Re: svn commit: rev 6356 - incubator/spamassassin/trunk/rules

[Justin Mason <jm...@jmason.org>]

-----BEGIN PGP SIGNED MESSAGE-----
Hash: SHA1


Theo Van Dinter writes:
>On Fri, Jan 30, 2004 at 03:04:54AM -0000, jm@apache.org wrote:
>> +# "www" hidden as "%77%77%77", "ww%77", etc.
>> +rawbody	 T_HTTP_77	/http:\/\/.{0,2}[\%77]/
>> +describe T_HTTP_77	Contains a URL-encoded hostname (HTTP77)
>
>Why rawbody as opposed to uri?

I'm assuming we're going to fix the URI code to decode them
correctly eventually ;)  We're missing hits otherwise.

> Also, [\%77] is character driven which
>seems like the wrong thing for this rule...

oops, good point. fixed,

- --j.
-----BEGIN PGP SIGNATURE-----
Version: GnuPG v1.2.3 (GNU/Linux)
Comment: Exmh CVS

iD8DBQFAGfFtQTcbUG5Y7woRAo0bAJ0eM802sFRjt0qWW+8RJjsn6ZfgcACfUXJF
71ElpXXvafWCItHgTijctFE=
=O27s
-----END PGP SIGNATURE-----

Re: svn commit: rev 6356 - incubator/spamassassin/trunk/rules

[Theo Van Dinter <fe...@kluge.net>]

On Thu, Jan 29, 2004 at 09:53:49PM -0800, Justin Mason wrote:
> I'm assuming we're going to fix the URI code to decode them
> correctly eventually ;)  We're missing hits otherwise.

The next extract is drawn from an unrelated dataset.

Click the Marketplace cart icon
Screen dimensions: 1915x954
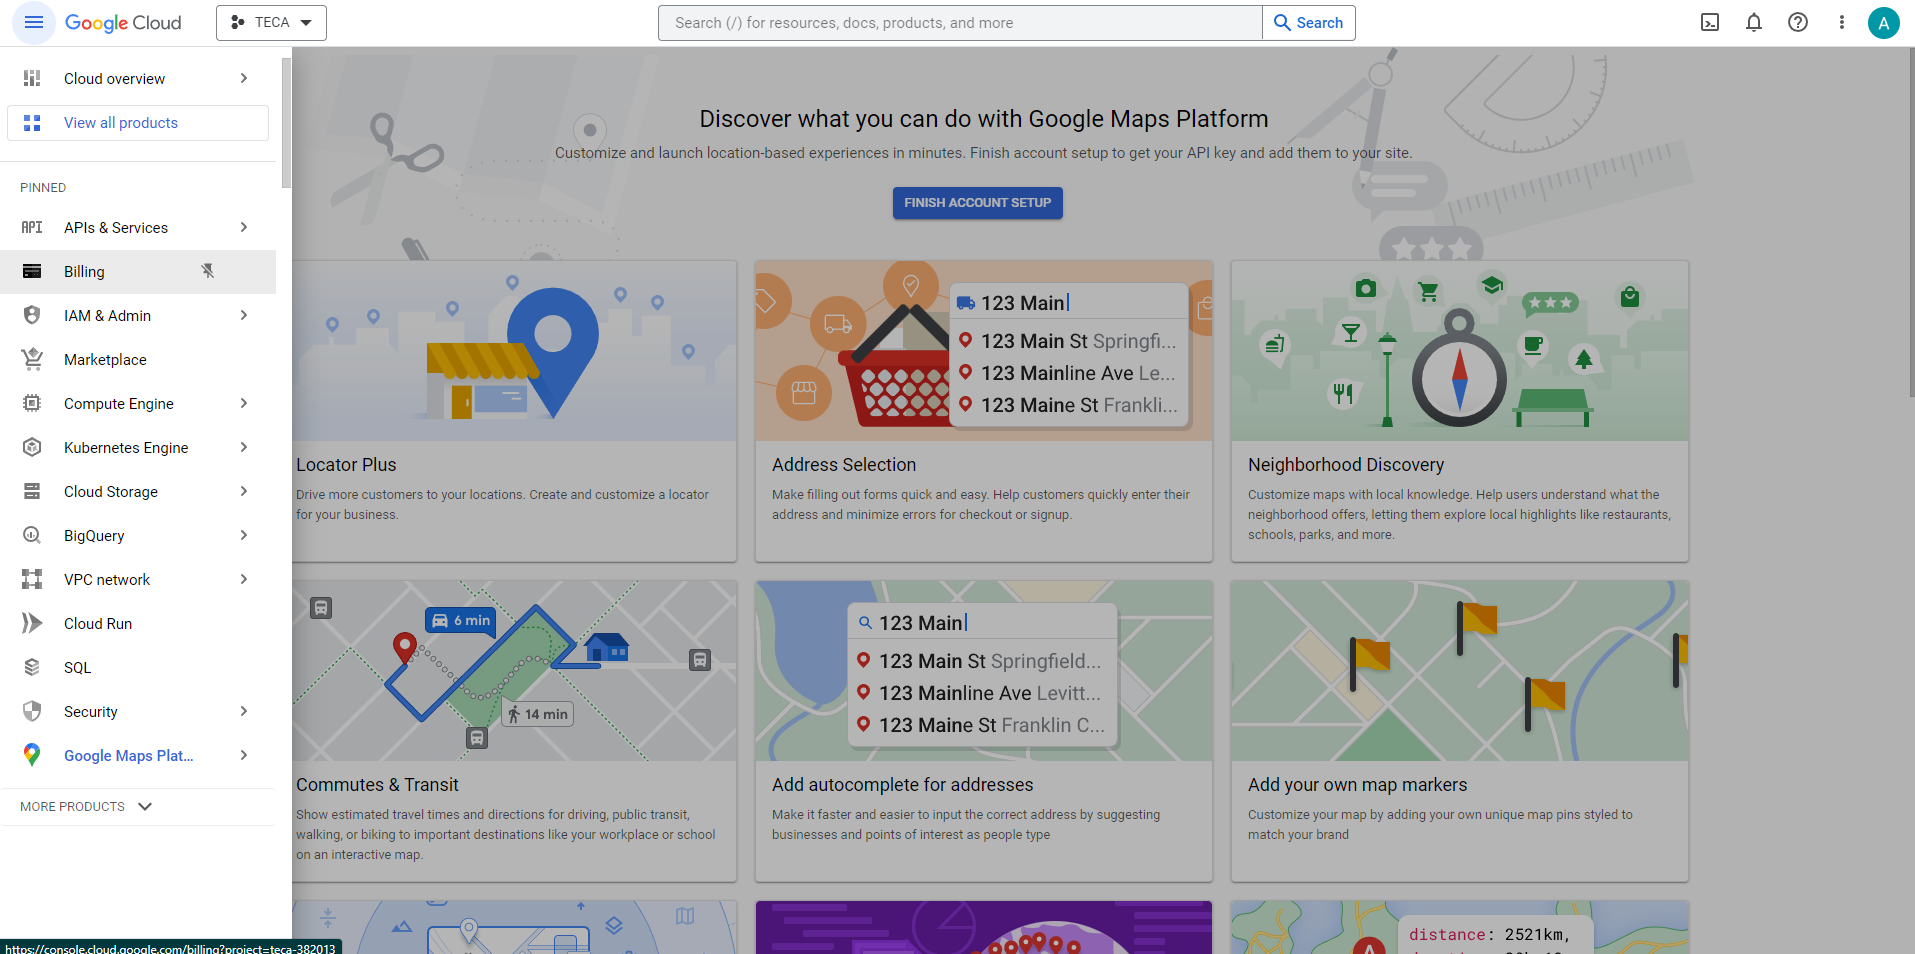coord(32,359)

We already do. ;)  I put in some code the other day -- it keeps the
original URI in the list, then it properly escapes the URI and removes
entities for standard ASCII printable chars (33-126).  If the new URI
is different from the old one, the new one is added to the list as well.

ie: 'http://ww%77.kluge.net/' is in the URI list.  the code now goes
through and rewrites it properly as 'http://www.kluge.net/'.  The two
are now different, so the "proper" one gets added.  That way we can match
"raw" or "decoded". ;)

-- 
Randomly Generated Tagline:
"EE good."                  - Prof. Vaz